Raised beds with pumps generally means that the local soils don't have enough depth to the ground water table or folks who want plumbing in basement on a flat lot.. Many older systems don't meet the current specs yet work well, if someone has a choice avoid the pumped systems if at all possible. One of the more unpleasant and expensive jobs out there is pulling and replacing a failed pump. I have met more than a few folks who despite warning labels on the pump controls, turn off the circuit as the pump alarm is "annoying". The likelihood of freezing the line between the pump and the field is high during winters where the frost goes deep. Unlike a normal system where the underground line drains empty to the tank, a pump up system has a check valve and the line is always full which means its far more likely to freeze.  If the check valve fails, then the electric bill is quite high  as the system has to refill the line every time anything goes to the pump tank.


----------



## maple1 (Nov 8, 2016)

Can't imagine not flushing toilet paper. What do you do with it if it doesn't go down the toilet? Yee-uch.

Had ours pumped maybe 3 years ago. It was way overdue - had been 17 years since it was installed, never pumped. (Got lazy there). Similar sounding tank, had a cleanout on each end, over inlet & outlet. Think there was a larger manhole in the middle, over the baffle - may have gotten away with just pulling that up. Actually, I cabbaged up a quick short riser out of PT lumber I had laying around to hopefully make it easier next time - and I think I put it over the center manhole. Guy that did it said his hose would fit in each way over the divider.
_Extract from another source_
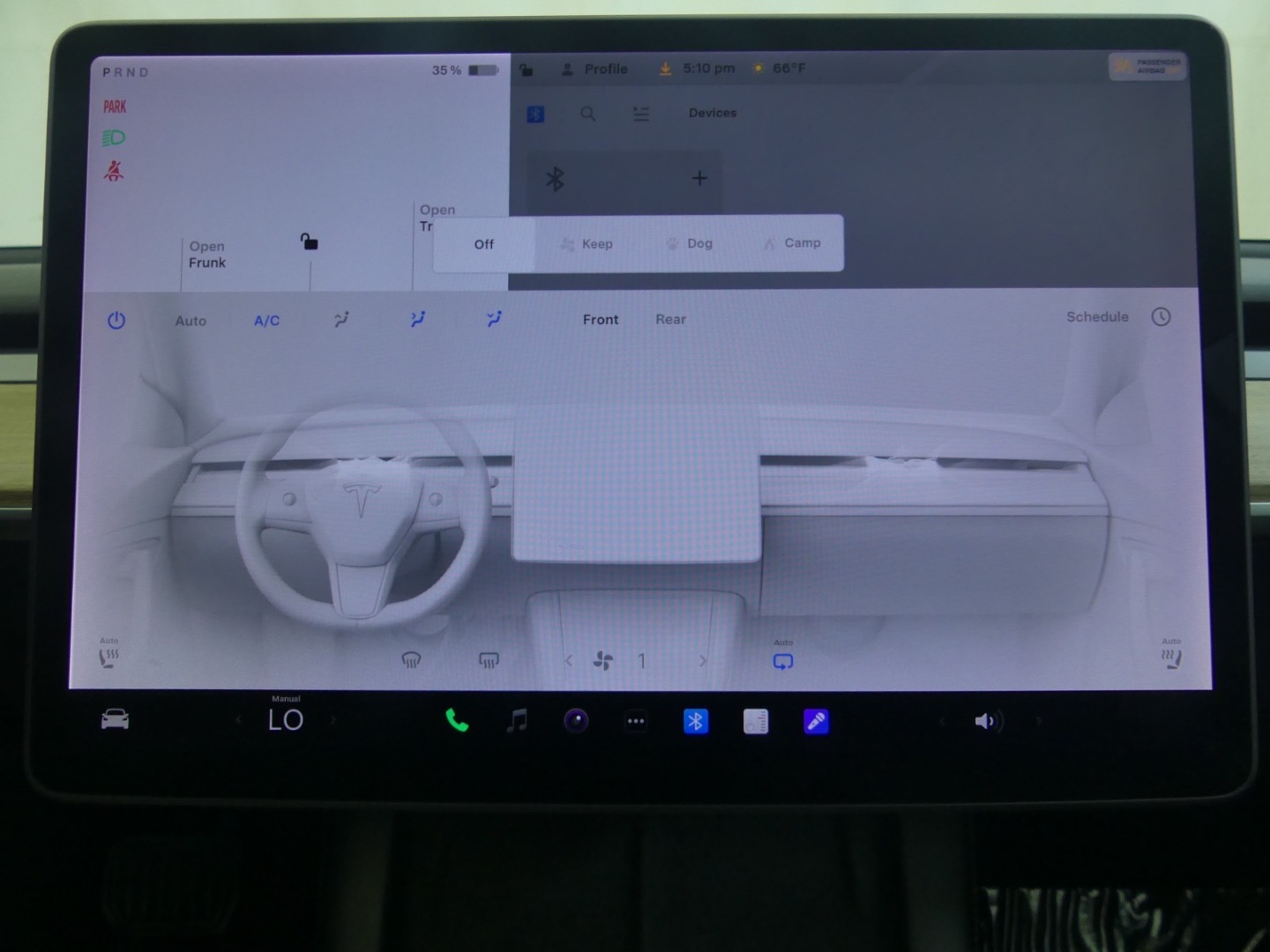Open the Music app icon
The image size is (1270, 952).
tap(517, 721)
There was a large accumulation of 'biodegradable' baby wipes on the bottom - trust me, those things don't degrade, & have no place being in a septic system. Otherwise, ours looked good & I think was done just in time. We're down to 3 from 5 occupants now - maybe 2 after next fall. So I might wait another 5 years or so. We also flush the odd bit of food gone bad - liquidy stuff, like the leftover stew that got pushed to the back of the fridge last month...


----------



## mark cline (Nov 8, 2016)

Learning a lot on this thread . I will have my septic put in this spring  . Is it overkill to have 2 -1000 gal tanks then to dist box then leach field ? I don't mind the extra cost , I'm thinking towards the future , I live 1800 ft back off the main road which is dirt/gravel , surrounded by amish families , so I will never have a public sewer line run down my road.
Are the plastic/ fiberglass tanks better than the concrete tanks?


----------



## vinny11950 (Nov 8, 2016)

maple1 said:


> Can't imagine not flushing toilet paper. What do you do with it if it doesn't go down the toilet? Yee-uch.



Just roll it up into a ball with more TP and throw it in the trash.  No one will ever notice, unless you go digging in the trash


----------



## peakbagger (Nov 8, 2016)

mark cline said:


> Learning a lot on this thread . I will have my septic put in this spring  . Is it overkill to have 2 -1000 gal tanks then to dist box then leach field ? I don't mind the extra cost , I'm thinking towards the future , I live 1800 ft back off the main road which is dirt/gravel , surrounded by amish families , so I will never have a public sewer line run down my road.
> Are the plastic/ fiberglass tanks better than the concrete tanks?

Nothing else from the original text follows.